Com’è questa città per chi fa un lavoro simile? “A Roma non è cambiato niente, c’è poca attenzione verso questo tipo di patrimonio culturale e verso questi luoghi. Ad Atene, ad esempio, succede il contrario: si dà linfa ad un circuito che, comunque, i guadagni li porta”. Come? “Affidando gli spazi a realtà come la nostra, realtà che si autosostengono e creano valore aggiunto attraverso l’arte. Roma è strapiena di spazi abbandonati: non chiediamo di certo di darli via così, ma con apposite gare è possibile”. Un altro tema è la riduzione dell’impatto nell’uso dei materiali, voi come siete messi? “Abbiamo fatto uno studio sui pacchi per le spedizioni. Non c’è niente di male se metti un’opera, anche costosa, dentro lo scatolo di un televisore.

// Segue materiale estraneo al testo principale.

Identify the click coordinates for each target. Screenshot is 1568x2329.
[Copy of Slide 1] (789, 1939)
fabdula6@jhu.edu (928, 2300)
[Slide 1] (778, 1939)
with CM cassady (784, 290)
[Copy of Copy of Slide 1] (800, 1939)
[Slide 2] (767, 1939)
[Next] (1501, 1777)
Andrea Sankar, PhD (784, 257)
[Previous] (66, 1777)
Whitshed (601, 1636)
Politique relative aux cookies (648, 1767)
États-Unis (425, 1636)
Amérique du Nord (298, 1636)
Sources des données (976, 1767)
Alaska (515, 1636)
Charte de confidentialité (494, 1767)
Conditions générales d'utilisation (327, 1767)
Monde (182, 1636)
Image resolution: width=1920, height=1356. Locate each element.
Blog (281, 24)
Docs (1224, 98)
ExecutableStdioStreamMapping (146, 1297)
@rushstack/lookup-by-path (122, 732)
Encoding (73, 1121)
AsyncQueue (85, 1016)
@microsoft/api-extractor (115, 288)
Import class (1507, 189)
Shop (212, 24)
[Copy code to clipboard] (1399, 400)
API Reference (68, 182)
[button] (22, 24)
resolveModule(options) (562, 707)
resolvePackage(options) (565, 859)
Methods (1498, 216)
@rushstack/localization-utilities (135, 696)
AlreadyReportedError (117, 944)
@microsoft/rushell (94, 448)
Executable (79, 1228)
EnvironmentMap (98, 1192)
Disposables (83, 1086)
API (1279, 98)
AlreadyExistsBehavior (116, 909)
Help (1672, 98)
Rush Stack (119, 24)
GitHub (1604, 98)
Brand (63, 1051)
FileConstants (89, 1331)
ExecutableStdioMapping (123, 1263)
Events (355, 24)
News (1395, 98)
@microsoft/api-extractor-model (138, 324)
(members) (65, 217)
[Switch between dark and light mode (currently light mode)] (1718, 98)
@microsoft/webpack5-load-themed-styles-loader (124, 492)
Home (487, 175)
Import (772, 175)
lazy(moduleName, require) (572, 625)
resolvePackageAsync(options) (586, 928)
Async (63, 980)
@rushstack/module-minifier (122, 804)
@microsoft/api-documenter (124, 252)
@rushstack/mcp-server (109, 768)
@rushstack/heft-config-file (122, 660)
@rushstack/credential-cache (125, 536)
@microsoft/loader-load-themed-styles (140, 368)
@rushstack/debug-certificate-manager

Inoltre, invece degli smalti sintetici usiamo colori ad acqua e lavoriamo molto con carte riciclate”. Prossimi appuntamenti? “Il 16 febbraio facciamo un open studio dell’ultima residenza con Matteo Giuntini. Presenteremo le serigrafie, l’apparel e i pezzi unici che abbiamo prodotto insieme”. Prima di andare, stavamo per dimenticare giusto un dettaglio, cosa significa “Varsi”? “È un omaggio a mio padre, scriveva romanzi sulla Roma antica e si firmava così. Ah, e poi di recente ho scoperto che in finlandese significa braccia. E qui di braccia ne servono eccome…”.